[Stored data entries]
________________________

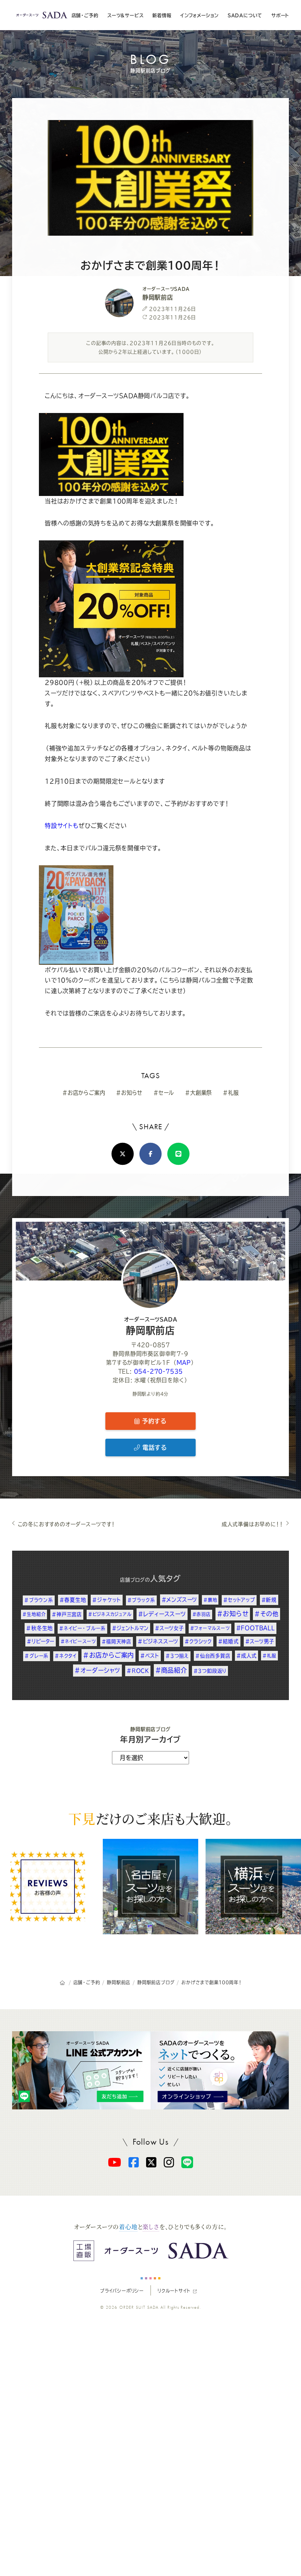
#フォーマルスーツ (210, 1628)
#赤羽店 (201, 1614)
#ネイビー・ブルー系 (82, 1628)
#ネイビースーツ (78, 1641)
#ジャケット (106, 1599)
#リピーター (40, 1641)
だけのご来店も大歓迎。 (150, 1818)
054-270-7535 (158, 1371)
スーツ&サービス (125, 15)
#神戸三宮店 (67, 1614)
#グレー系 (36, 1655)
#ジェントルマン (130, 1628)
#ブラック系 (141, 1600)
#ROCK (138, 1670)
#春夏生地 (72, 1599)
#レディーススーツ (162, 1614)
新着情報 (161, 15)
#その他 (266, 1614)
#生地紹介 (34, 1614)
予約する (153, 1421)
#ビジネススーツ (158, 1641)
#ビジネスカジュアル (110, 1614)
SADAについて (245, 15)
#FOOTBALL (255, 1628)
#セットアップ (239, 1599)
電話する (153, 1447)
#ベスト (149, 1655)
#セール (163, 1092)
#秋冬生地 (39, 1628)
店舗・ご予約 (85, 15)
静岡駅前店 (150, 1326)
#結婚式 (228, 1641)
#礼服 (231, 1092)
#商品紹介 (171, 1670)
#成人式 (246, 1655)
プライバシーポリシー (122, 2290)
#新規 (269, 1599)
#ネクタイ (66, 1655)
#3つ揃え (177, 1655)
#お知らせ (129, 1092)
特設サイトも (62, 826)
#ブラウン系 (38, 1600)
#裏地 (210, 1600)
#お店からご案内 (83, 1092)
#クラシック (198, 1641)
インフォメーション (199, 15)
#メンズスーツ (179, 1599)
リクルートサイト (173, 2290)
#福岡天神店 (116, 1641)
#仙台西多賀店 (213, 1655)
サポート (280, 15)
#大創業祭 (198, 1092)
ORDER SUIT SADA (139, 2307)
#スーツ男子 (259, 1641)
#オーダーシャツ (97, 1670)
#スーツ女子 (169, 1628)
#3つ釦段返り (210, 1670)
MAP (184, 1362)
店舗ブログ (132, 1579)
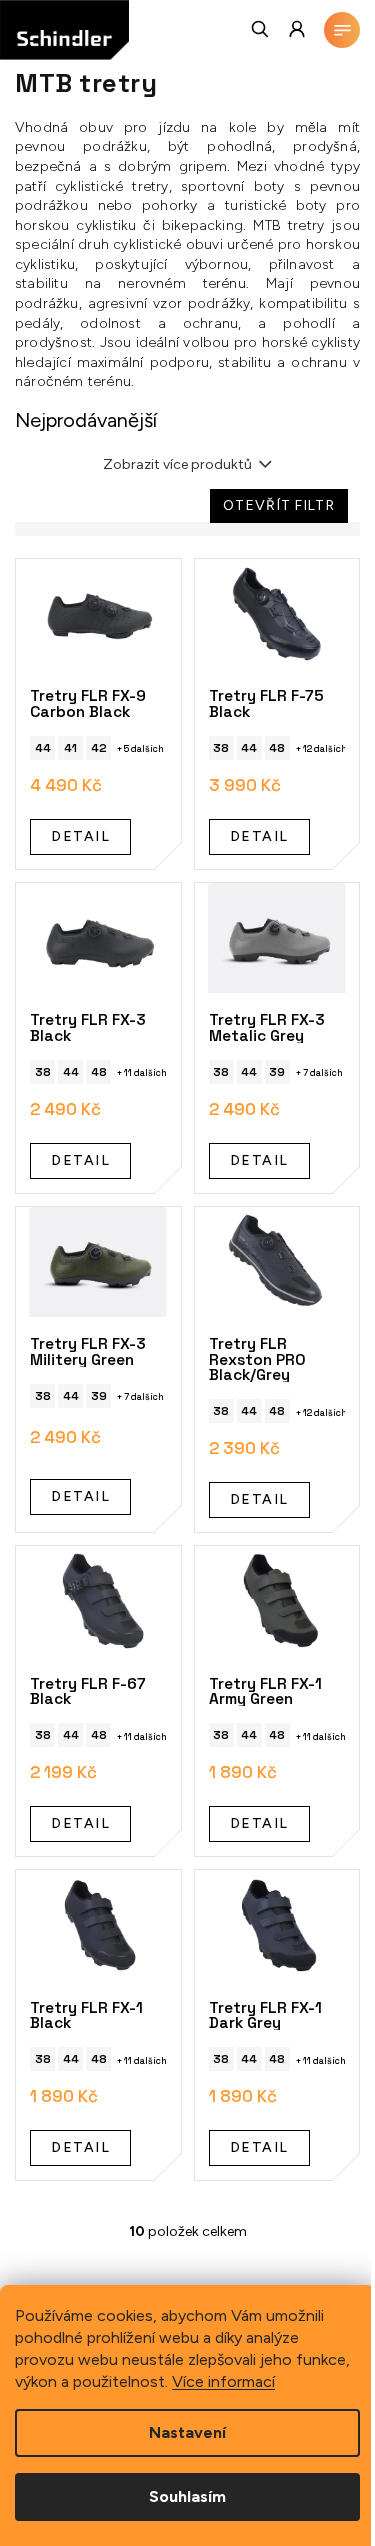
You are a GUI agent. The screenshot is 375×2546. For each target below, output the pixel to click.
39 (277, 1072)
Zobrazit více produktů (177, 464)
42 (99, 748)
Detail (80, 836)
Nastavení (187, 2432)
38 (221, 748)
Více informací (223, 2381)
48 (277, 748)
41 (70, 748)
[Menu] (342, 30)
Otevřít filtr (279, 505)
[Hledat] (261, 29)
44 (43, 748)
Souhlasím (187, 2496)
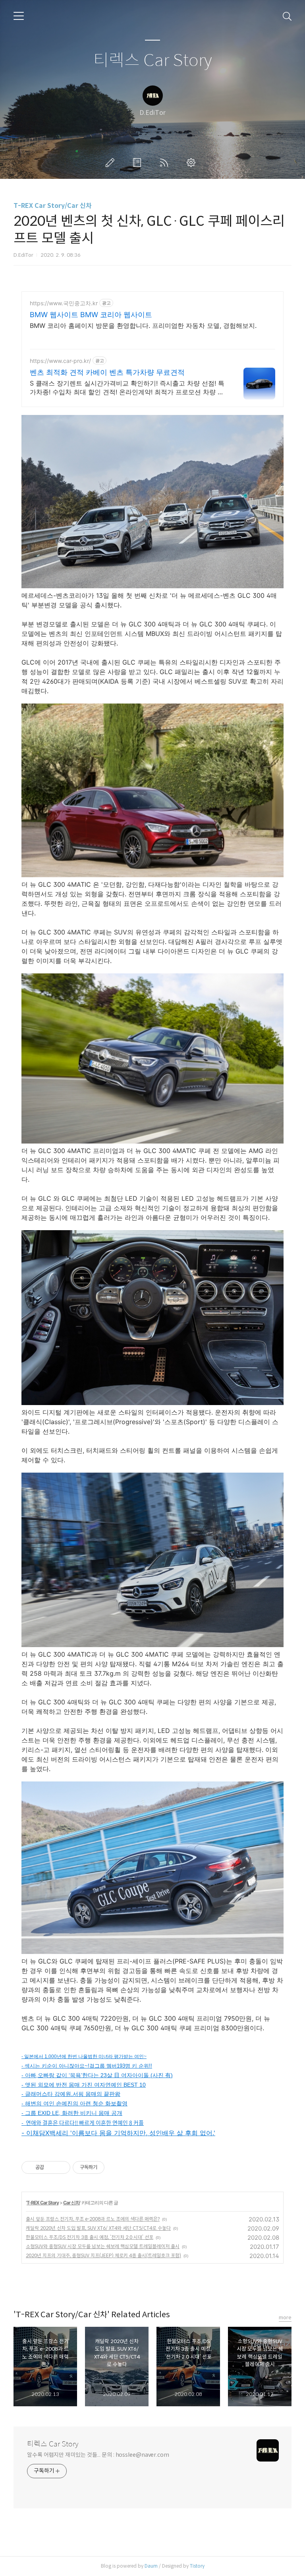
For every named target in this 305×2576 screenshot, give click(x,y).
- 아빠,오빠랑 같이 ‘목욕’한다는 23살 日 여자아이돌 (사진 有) (97, 2075)
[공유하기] (51, 2167)
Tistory (197, 2566)
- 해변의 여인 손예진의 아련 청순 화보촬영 (74, 2103)
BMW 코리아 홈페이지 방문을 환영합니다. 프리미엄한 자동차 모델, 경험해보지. (143, 326)
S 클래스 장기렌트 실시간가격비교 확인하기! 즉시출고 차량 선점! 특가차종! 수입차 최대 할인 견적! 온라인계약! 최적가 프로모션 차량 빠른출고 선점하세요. (127, 387)
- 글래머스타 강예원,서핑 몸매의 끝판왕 (70, 2094)
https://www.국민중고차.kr (64, 303)
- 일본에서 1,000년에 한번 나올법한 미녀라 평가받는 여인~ (84, 2056)
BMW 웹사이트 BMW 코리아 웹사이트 (91, 314)
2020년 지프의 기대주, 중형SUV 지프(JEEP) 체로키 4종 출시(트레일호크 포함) (103, 2255)
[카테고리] (18, 16)
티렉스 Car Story (152, 60)
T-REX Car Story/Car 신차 (53, 206)
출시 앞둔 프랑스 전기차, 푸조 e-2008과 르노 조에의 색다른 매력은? (93, 2219)
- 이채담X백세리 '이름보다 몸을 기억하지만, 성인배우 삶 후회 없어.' (118, 2133)
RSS (165, 163)
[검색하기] (287, 16)
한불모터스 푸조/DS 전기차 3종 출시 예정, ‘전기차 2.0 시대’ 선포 (89, 2237)
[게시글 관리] (61, 2167)
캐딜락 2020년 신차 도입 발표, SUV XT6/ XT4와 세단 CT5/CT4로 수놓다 (98, 2228)
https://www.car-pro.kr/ (60, 360)
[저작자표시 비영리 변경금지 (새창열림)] (115, 2167)
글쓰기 (111, 163)
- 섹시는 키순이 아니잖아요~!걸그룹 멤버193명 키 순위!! (86, 2066)
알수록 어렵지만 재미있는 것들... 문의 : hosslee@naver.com (98, 2454)
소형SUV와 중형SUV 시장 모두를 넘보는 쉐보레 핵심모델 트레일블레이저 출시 (103, 2246)
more (285, 2317)
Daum (151, 2566)
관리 (192, 163)
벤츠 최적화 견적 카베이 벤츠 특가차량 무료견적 (107, 372)
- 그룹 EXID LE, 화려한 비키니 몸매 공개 (71, 2113)
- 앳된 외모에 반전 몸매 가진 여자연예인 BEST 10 (83, 2085)
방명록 (138, 163)
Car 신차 (71, 2203)
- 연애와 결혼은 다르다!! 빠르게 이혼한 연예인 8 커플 (82, 2122)
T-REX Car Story (43, 2203)
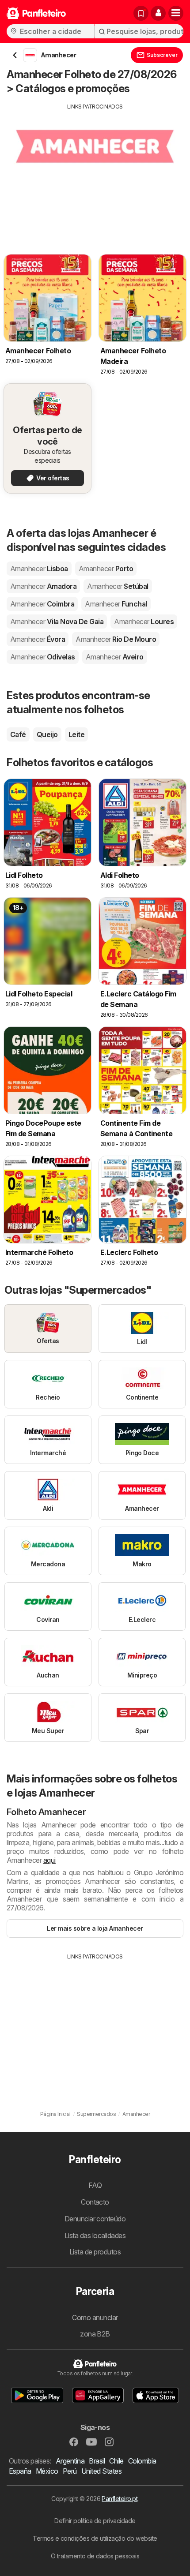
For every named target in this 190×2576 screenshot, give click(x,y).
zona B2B (95, 2333)
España (20, 2471)
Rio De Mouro (116, 639)
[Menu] (175, 13)
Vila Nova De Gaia (56, 621)
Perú (70, 2471)
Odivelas (42, 656)
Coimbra (42, 603)
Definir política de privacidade (94, 2520)
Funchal (116, 603)
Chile (116, 2460)
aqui (49, 1860)
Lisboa (39, 568)
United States (101, 2471)
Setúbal (117, 586)
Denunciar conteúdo (95, 2218)
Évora (37, 639)
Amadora (43, 586)
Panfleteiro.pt (119, 2498)
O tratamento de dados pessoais (95, 2556)
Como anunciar (95, 2317)
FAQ (95, 2185)
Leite (76, 734)
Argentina (70, 2460)
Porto (106, 568)
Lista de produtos (95, 2251)
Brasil (97, 2460)
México (47, 2471)
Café (18, 734)
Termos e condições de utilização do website (95, 2538)
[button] (158, 13)
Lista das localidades (95, 2235)
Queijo (47, 734)
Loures (144, 621)
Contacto (95, 2202)
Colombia (142, 2460)
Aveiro (115, 656)
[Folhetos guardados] (140, 13)
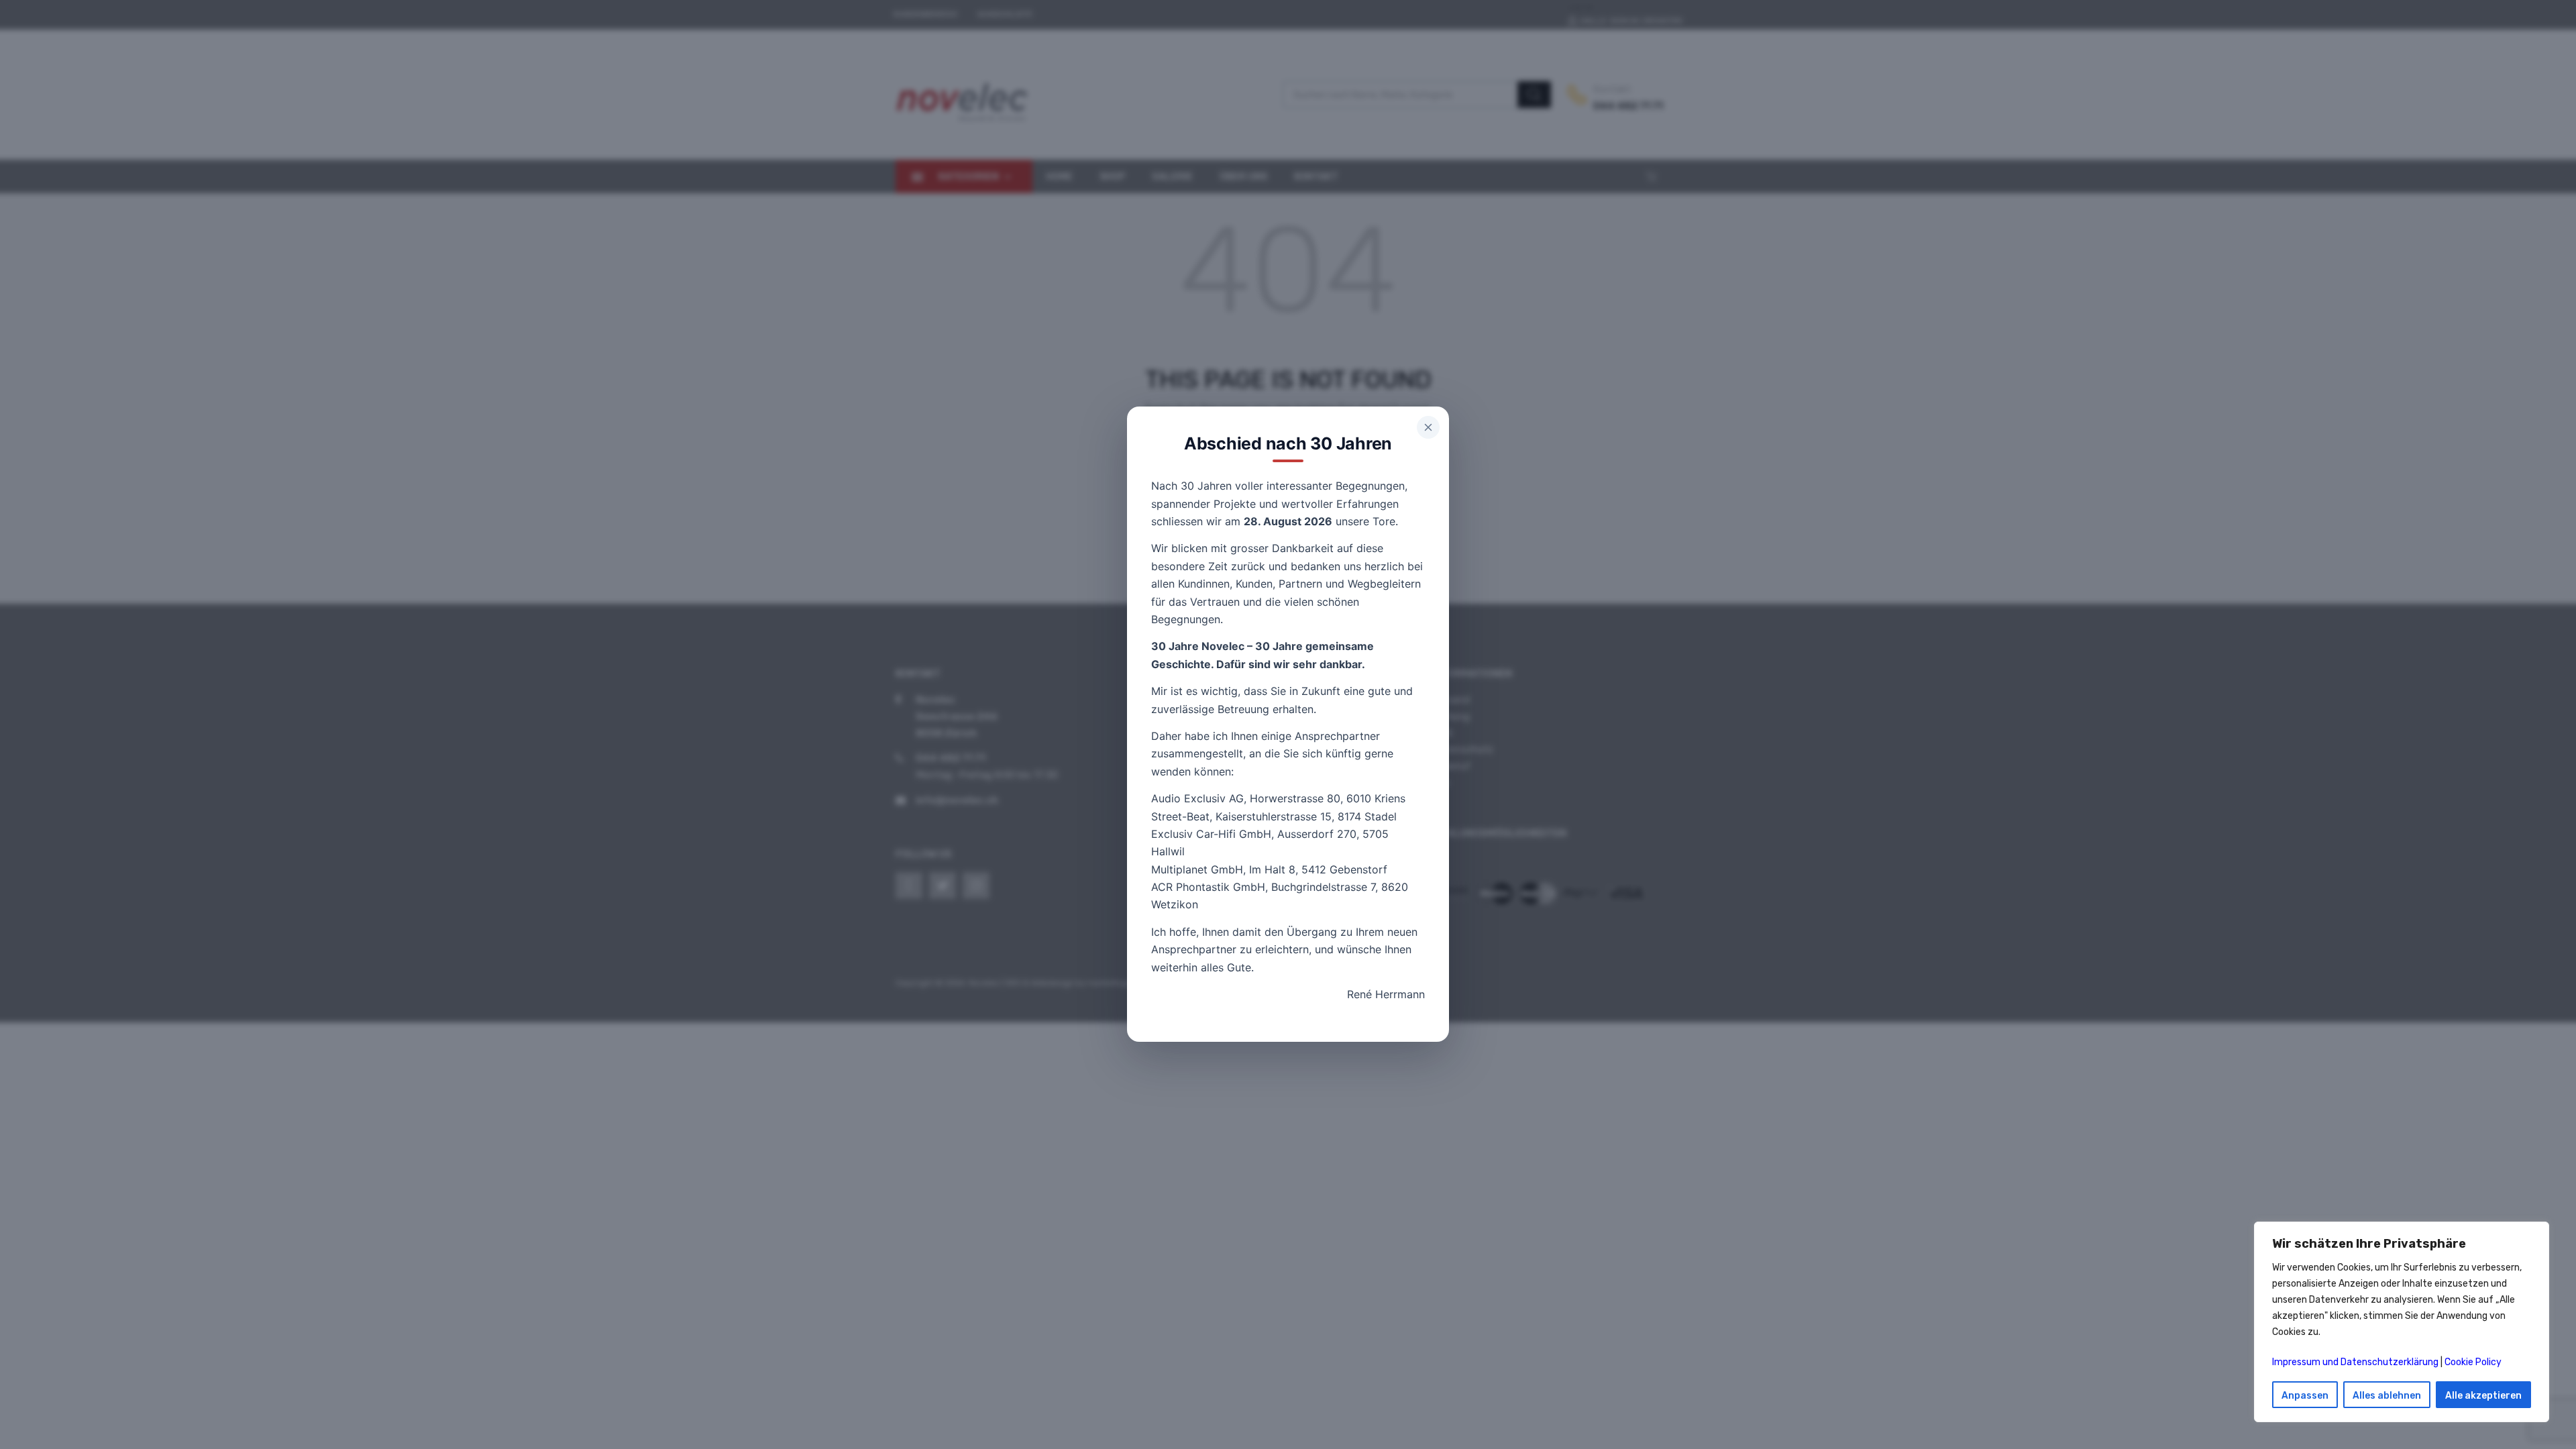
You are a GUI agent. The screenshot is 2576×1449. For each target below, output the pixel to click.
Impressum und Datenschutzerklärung (2355, 1362)
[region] (2401, 1322)
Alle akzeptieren (2483, 1395)
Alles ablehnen (2387, 1395)
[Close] (1428, 427)
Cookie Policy (2473, 1362)
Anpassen (2305, 1395)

________________________

-- Exercise --
Using the data above, extract exactly the lines from the one that holds "S 클래스 장기렌트 실시간가격비교" to the one that holds "- 그룹 EXID LE, 화려한 비키니 몸매 공개 (71, 2113)", both ends included, and no others.

-- Solution to the problem --
S 클래스 장기렌트 실시간가격비교 확인하기! 즉시출고 차량 선점! 특가차종! 수입차 최대 할인 견적! 온라인계약! 최적가 프로모션 차량 빠른출고 선점하세요. (127, 387)
- 글래머스타 강예원,서핑 몸매의 끝판왕 (70, 2094)
https://www.국민중고차.kr (64, 303)
- 일본에서 1,000년에 한번 나올법한 미녀라 평가받는 여인~ (84, 2056)
BMW 웹사이트 BMW 코리아 웹사이트 (91, 314)
2020년 지프의 기대주, 중형SUV 지프(JEEP) 체로키 4종 출시(트레일호크 포함) (103, 2255)
[카테고리] (18, 16)
티렉스 Car Story (152, 60)
T-REX Car Story/Car 신차 (53, 206)
출시 앞둔 프랑스 전기차, 푸조 e-2008과 르노 조에의 색다른 매력은? (93, 2219)
- 이채담X백세리 '이름보다 몸을 기억하지만, 성인배우 삶 후회 없어.' (118, 2133)
RSS (165, 163)
[검색하기] (287, 16)
한불모터스 푸조/DS 전기차 3종 출시 예정, ‘전기차 2.0 시대’ 선포 (89, 2237)
[게시글 관리] (61, 2167)
캐딜락 2020년 신차 도입 발표, SUV XT6/ XT4와 세단 CT5/CT4로 수놓다 (98, 2228)
https://www.car-pro.kr/ (60, 360)
[저작자표시 비영리 변경금지 (새창열림)] (115, 2167)
글쓰기 (111, 163)
- 섹시는 키순이 아니잖아요~!걸그룹 멤버193명 키 순위!! (86, 2066)
알수록 어렵지만 재미있는 것들... 문의 : hosslee@naver.com (98, 2454)
소형SUV와 중형SUV 시장 모두를 넘보는 쉐보레 핵심모델 트레일블레이저 출시 (103, 2246)
more (285, 2317)
Daum (151, 2566)
관리 (192, 163)
벤츠 최적화 견적 카베이 벤츠 특가차량 무료견적 (107, 372)
- 그룹 EXID LE, 화려한 비키니 몸매 공개 (71, 2113)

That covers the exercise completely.